The Initial Public Offering will see the social media company command a valuation estimated at $11bn (£6.9bn).

But while Nasdaq has for many years been the favoured choice for Silicon Valley company listings, the high-profile problems surrounding Facebook’s IPO has led to some commentators suggesting Twitter may break with tradition.

Analysts at PrivCo predict that Twitter will try and avoid Facebook’s problems by pricing the company at a “more modest revenue multiple” but also by floating its shares on the New York Stock Exchange (NYSE).

Nasdaq paid a $10 million penalty over the problems around trading and systems but Facebook also faced criticisms over its heady valuation.

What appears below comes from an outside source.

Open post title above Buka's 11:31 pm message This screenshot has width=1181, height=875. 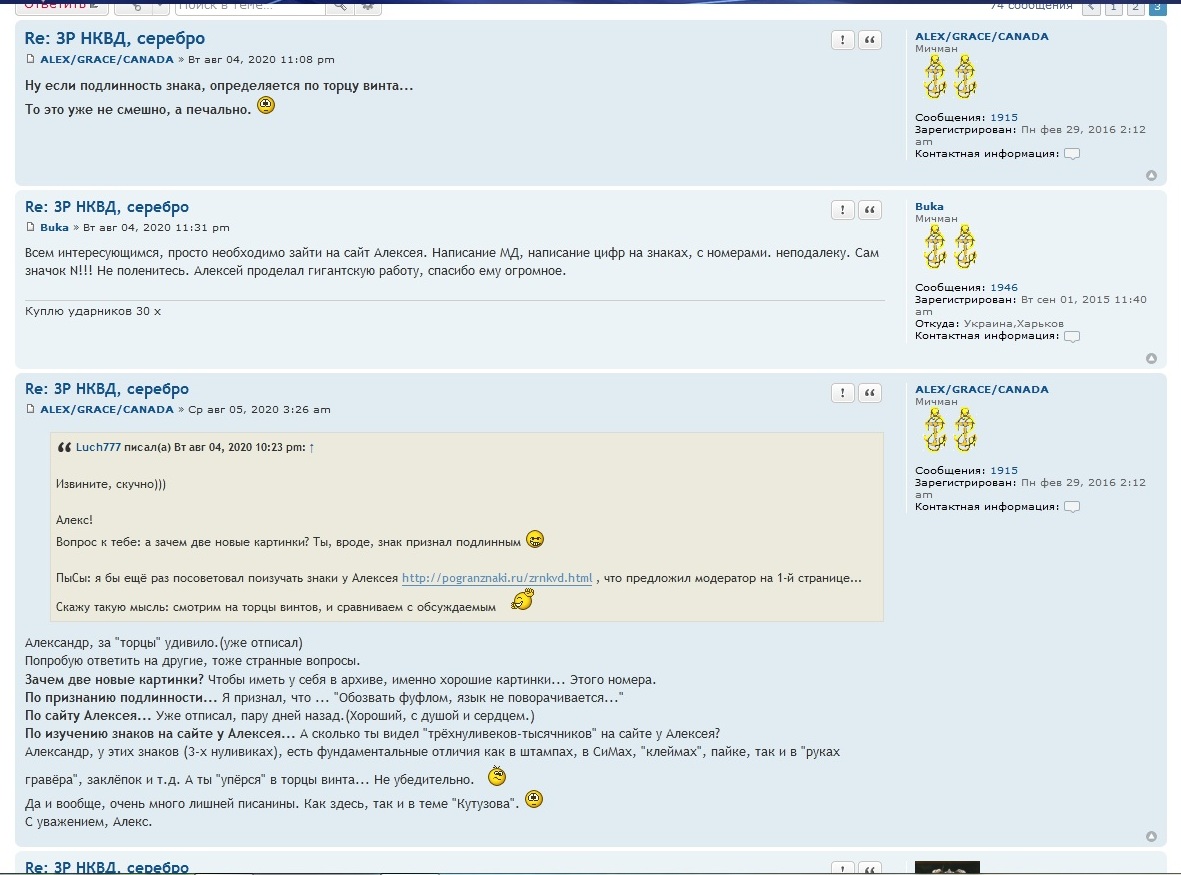coord(106,207)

David Pakman, a partner at US venture capital firm Venrock, also told Bloomberg: “Twitter will do everything they can to avoid anything that looks like the Facebook IPO… it will hopefully be able to keep expectations down a bit, and use a different pricing strategy than Facebook.”

Stuart Miles, founder of the tech website Pocket-Lint, said although the IPO was “the next logical step” for the company he said it was unsure as yet how successful a float would be.

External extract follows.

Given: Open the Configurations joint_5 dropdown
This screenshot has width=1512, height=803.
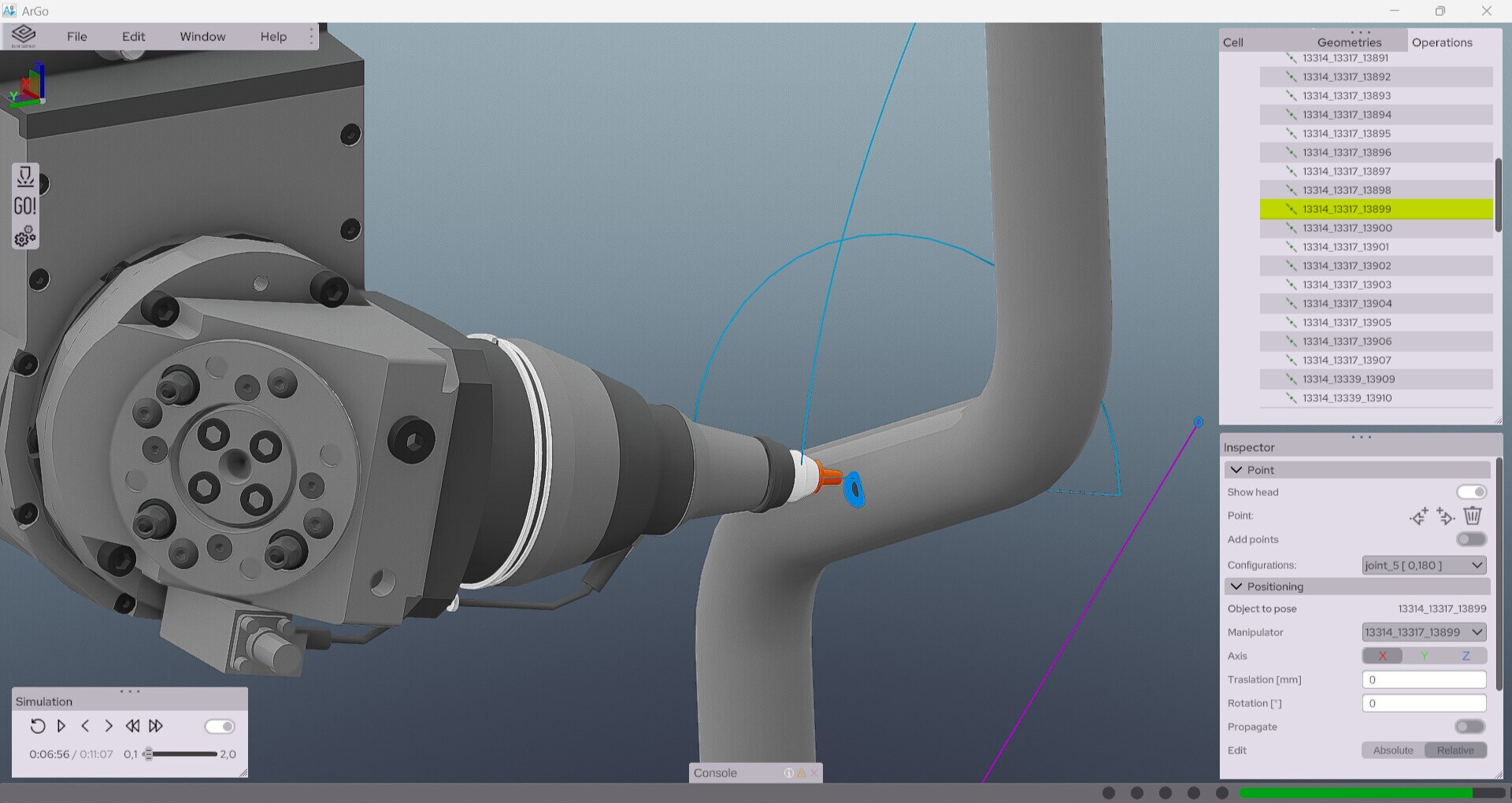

“Like Facebook, it will all be about whether you fancy buying into the social network, rather than because you can see a quick return.”

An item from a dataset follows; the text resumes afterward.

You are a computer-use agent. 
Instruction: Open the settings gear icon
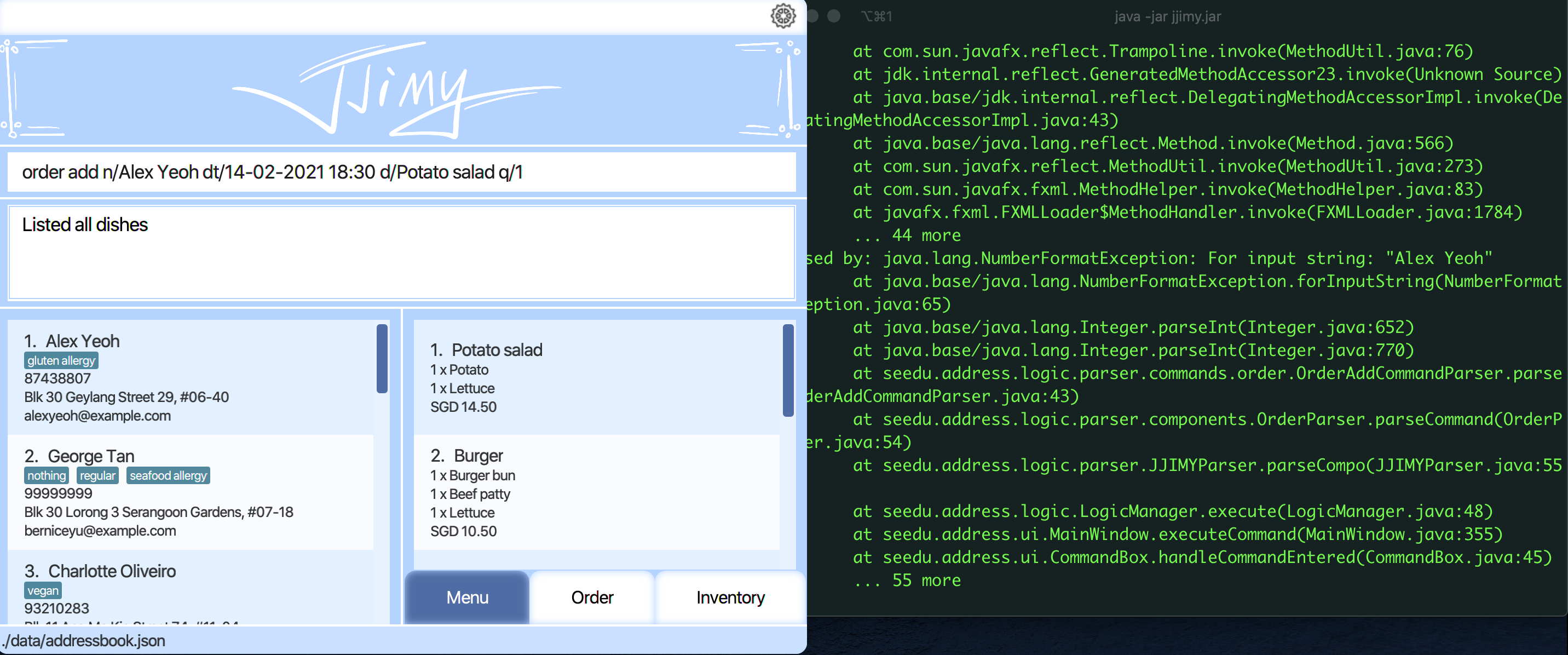(x=783, y=16)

Twitter’s chief executive Dick Costolo has for years played down suggestions Twitter intended to go public but Max Wolff of Greencrest Capital said the company was now a mouthwatering prospect for investors.

“It’s completely conquered mobile. It has an enormous social network. It’s becoming a key utility as a second screen to TV and it’s literally the first draft of history,” Wolff said.

Jed Hallam, head of social strategy at media agency Mindshare UK, said the news came as little surprise as over the last 12 months there had been a “marked increase” in Twitter’s focus on its paid advertising services.

Ishaq Siddiqi, market strategist at the financial spread betting firm ETX Capital, warned the market could be a “little more wary” with Twitter after the troubles that followed Facebook’s stock market debut but said the valuation was expected to be far more attractive.

Twitter, which is predicted to break even this year with revenues estimated at $500m, is expected to be priced at 20-30 times revenue, compared to over 40 times for Facebook.

Major Wall Street names have begun jostling for a slice of its impending debut with JPMorgan, Credit Suisse and Morgan Stanley all vying for roles in the IPO.

Several are thought to already be in informal conversations with the microblogging network’s management.

Twitter set out its plans last night telling users it had submitted a form to the American market regulator, the US Securities and Exchange Commission (SEC), ahead of a planned IPO.

It made use of a new rule that enables firms with revenues of less than $1bn to file the documents confidentially which means details of its finances will be kept under wraps until it begins to try and market the offering to investors.